What is required —
Starting at the line with "Task: Click the red Battery status icon", retype every remaining line of the records exactly. Do not include pictures.
= = =
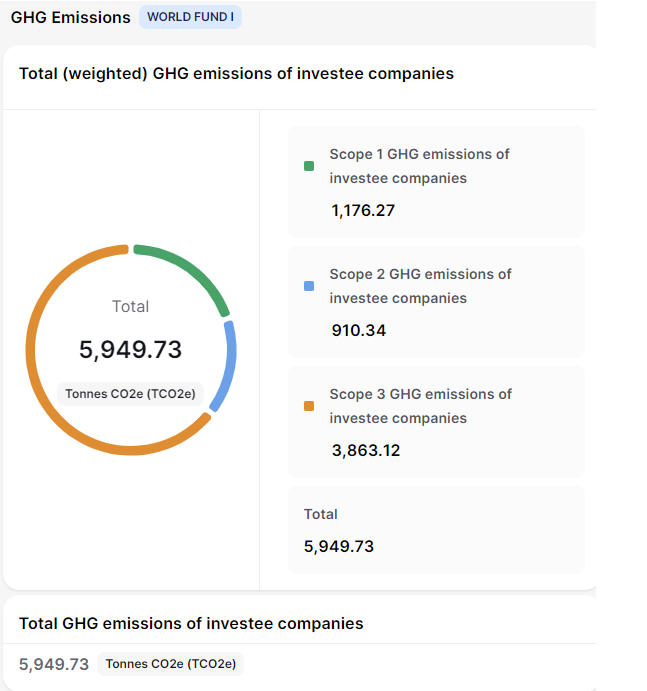Click the Total summary card
Screen dimensions: 647x691
click(436, 530)
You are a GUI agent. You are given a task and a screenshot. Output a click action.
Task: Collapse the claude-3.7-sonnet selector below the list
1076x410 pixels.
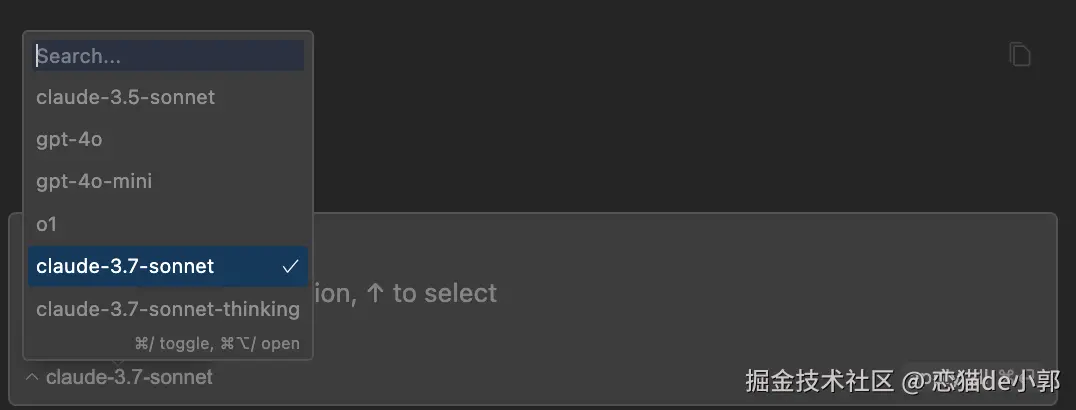tap(129, 378)
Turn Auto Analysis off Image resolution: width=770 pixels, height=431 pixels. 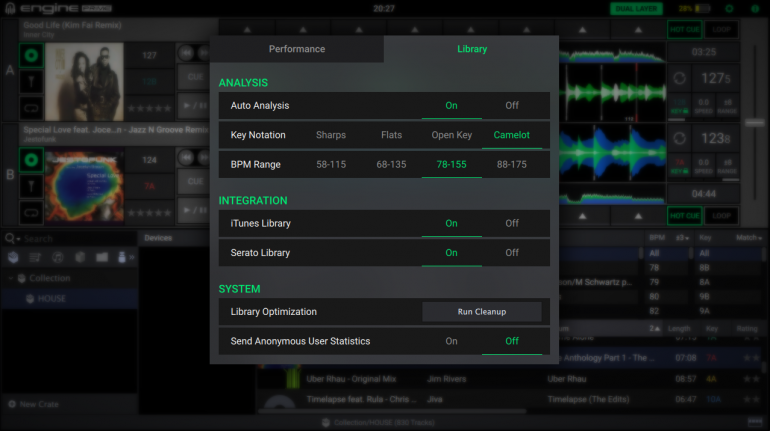[x=511, y=105]
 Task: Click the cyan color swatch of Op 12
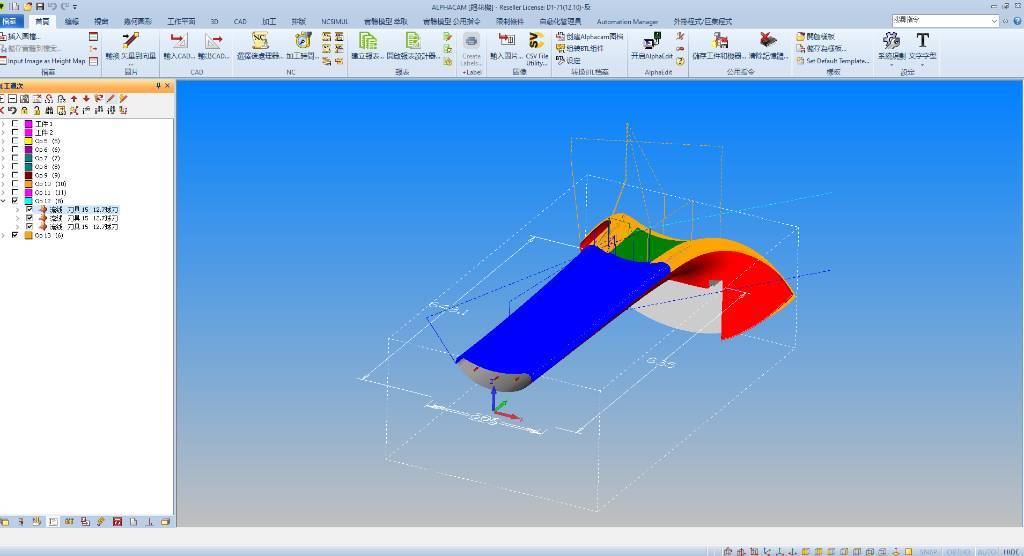[28, 201]
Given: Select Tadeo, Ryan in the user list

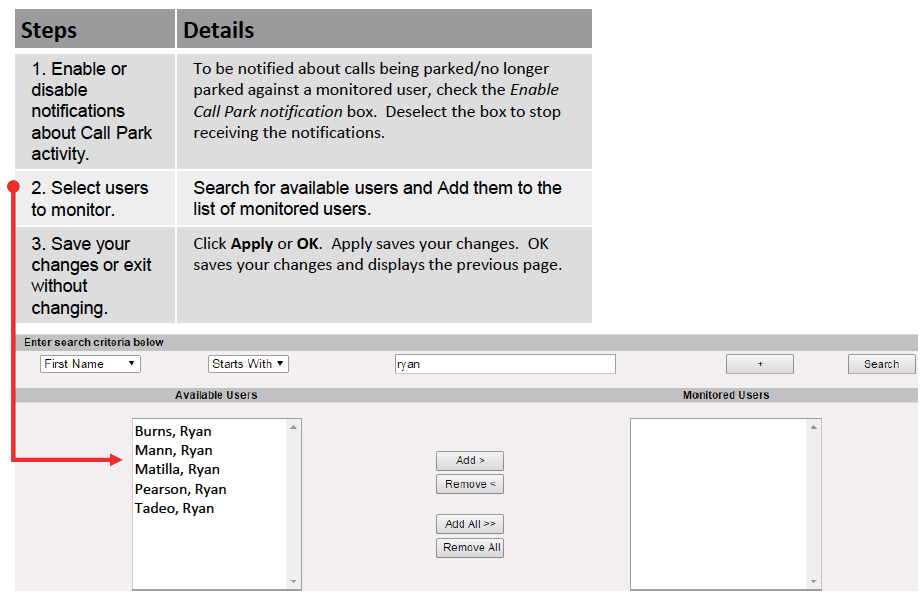Looking at the screenshot, I should (174, 508).
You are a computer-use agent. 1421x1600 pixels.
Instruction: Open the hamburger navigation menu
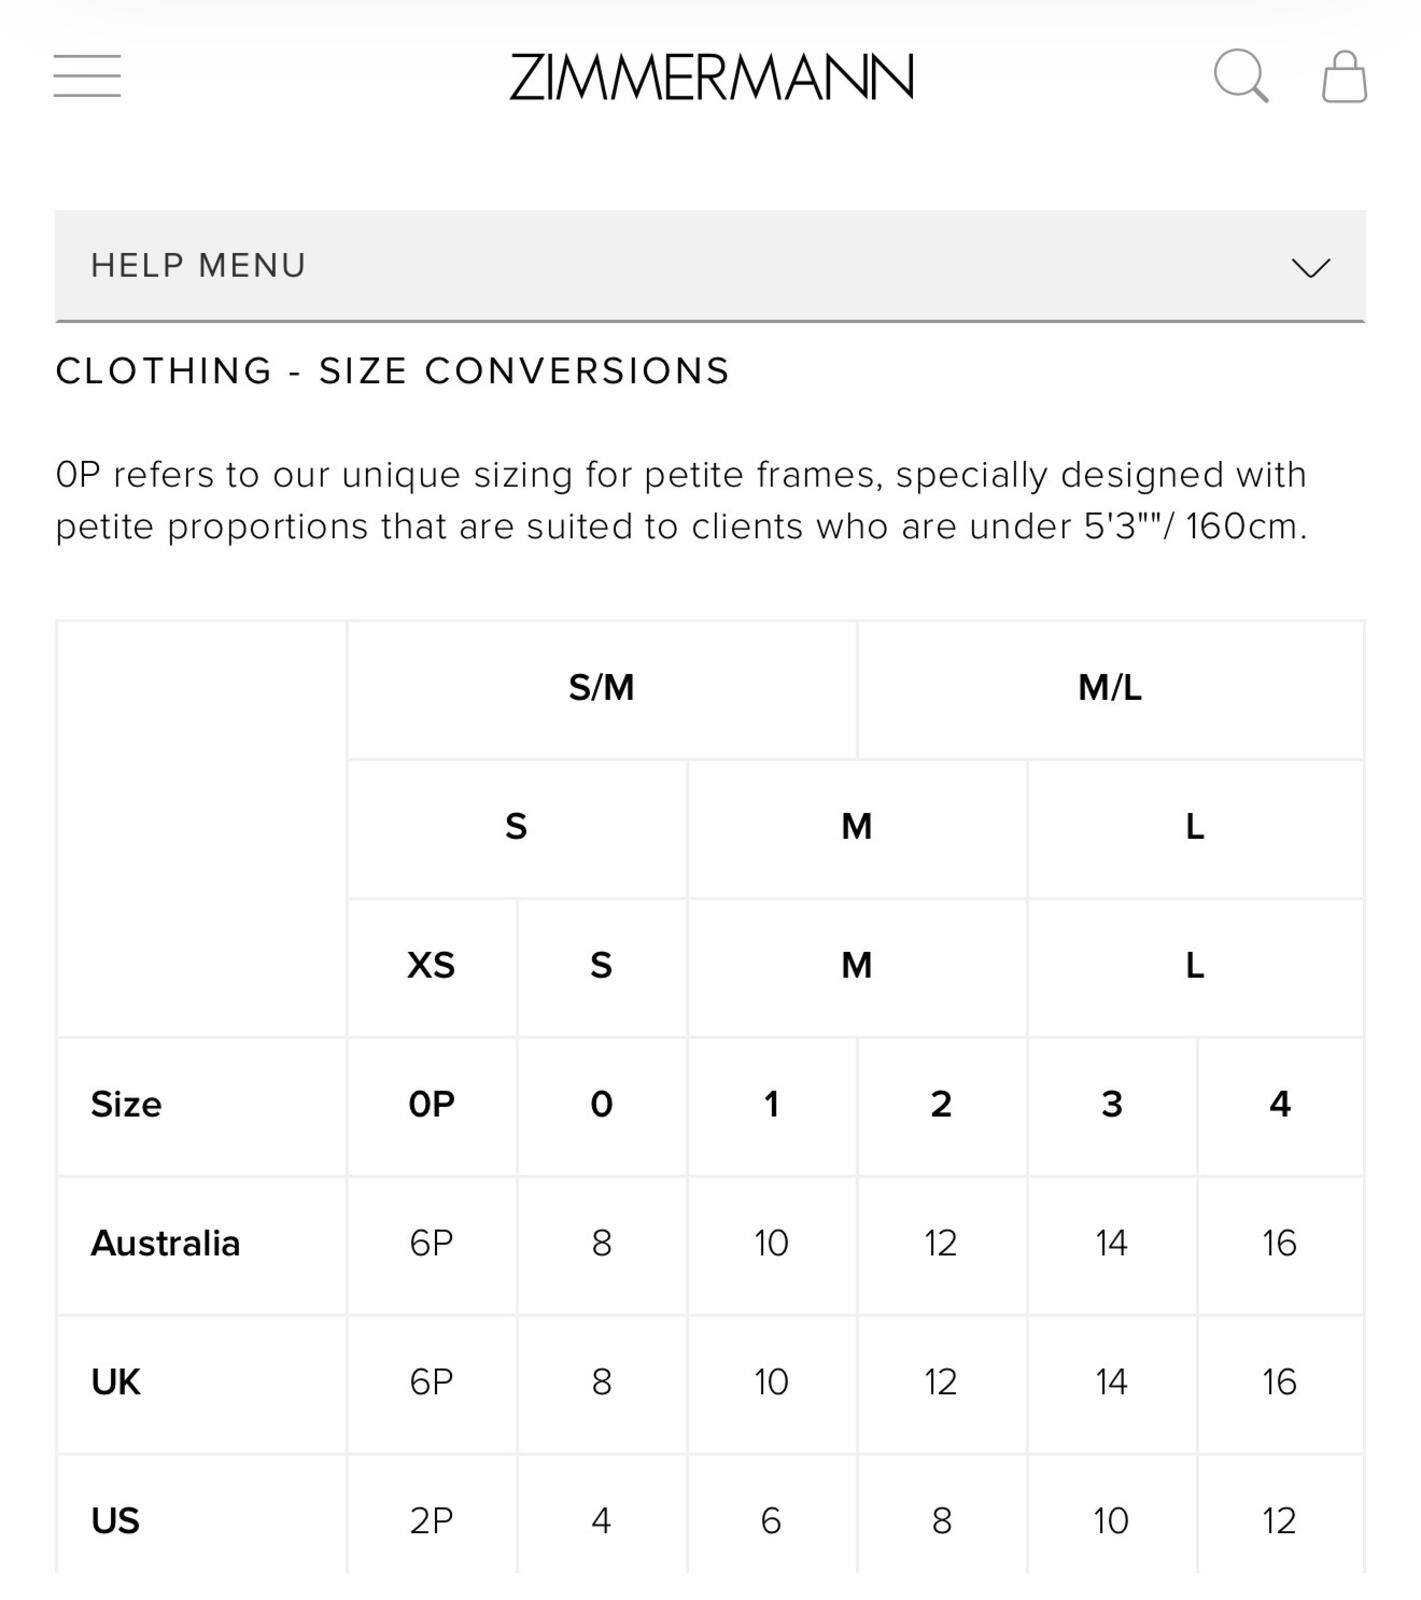pyautogui.click(x=87, y=76)
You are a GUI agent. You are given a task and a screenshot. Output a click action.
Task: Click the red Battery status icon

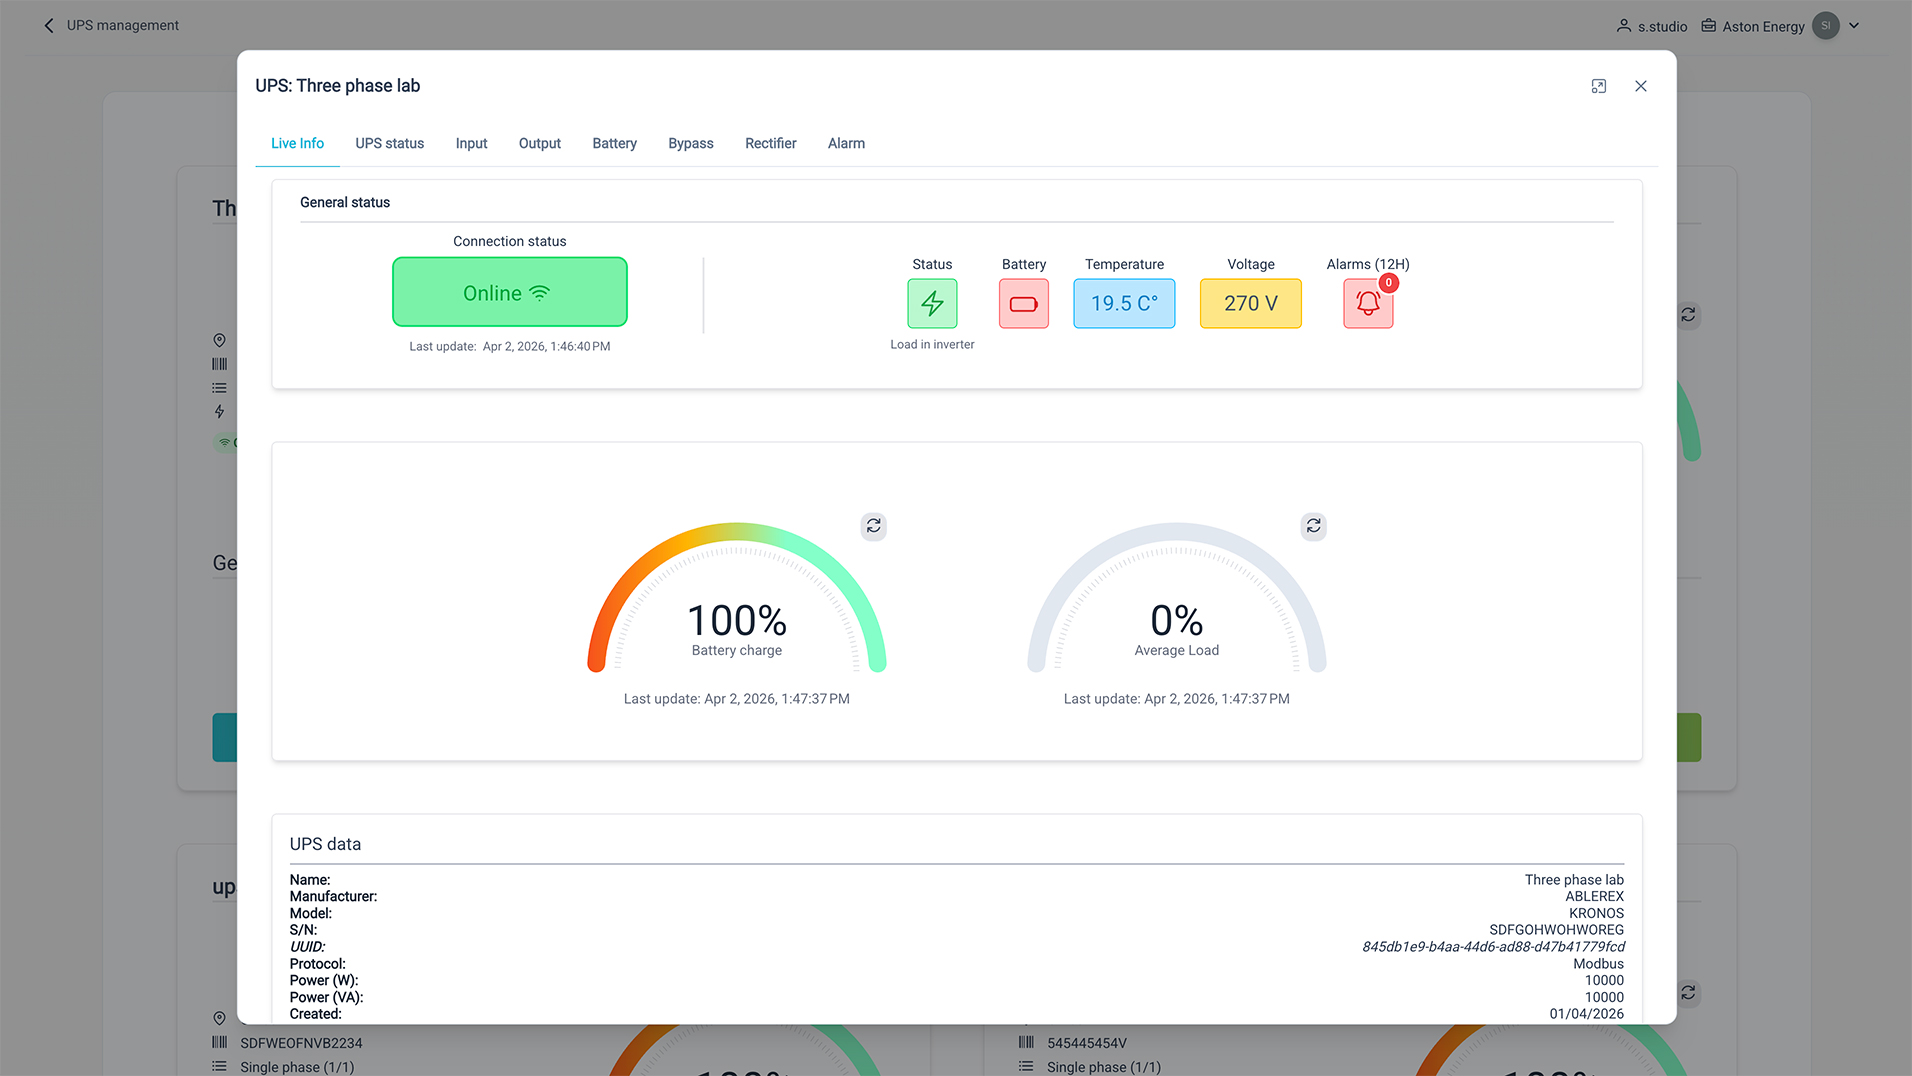point(1023,303)
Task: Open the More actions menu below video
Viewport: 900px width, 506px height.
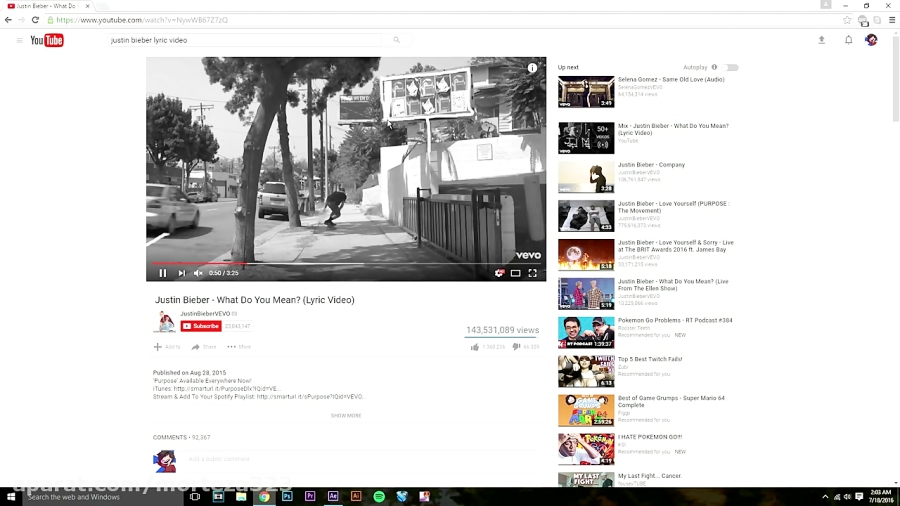Action: [238, 347]

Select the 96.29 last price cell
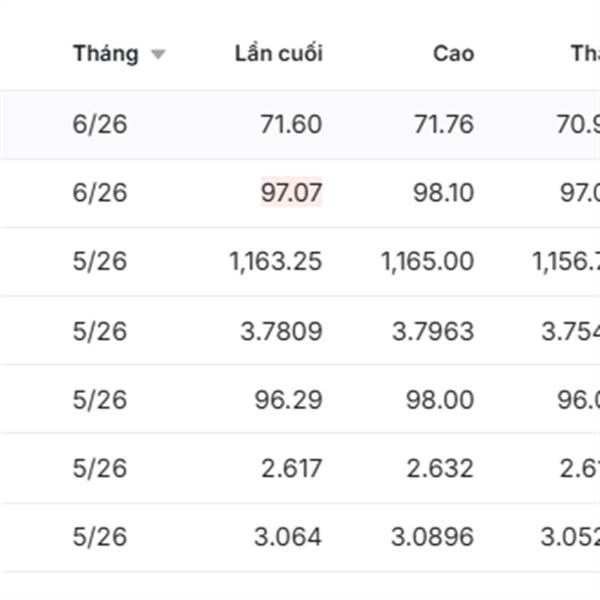(x=289, y=399)
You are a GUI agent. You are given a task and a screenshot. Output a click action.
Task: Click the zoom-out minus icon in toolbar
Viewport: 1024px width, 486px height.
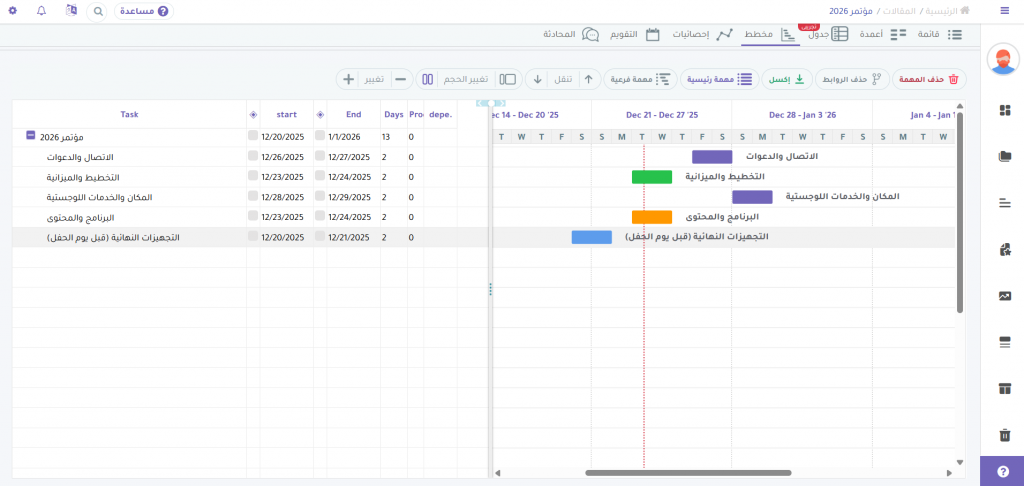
= = =
Expected output —
Task: Click the red Battery status icon

point(1023,303)
Task: Open the More actions menu below video
Viewport: 900px width, 506px height.
Action: [238, 347]

Select the 96.29 last price cell
(x=289, y=399)
You are a GUI agent. You are given a task and a screenshot. Output a click action.
Task: Click the zoom-out minus icon in toolbar
Viewport: 1024px width, 486px height.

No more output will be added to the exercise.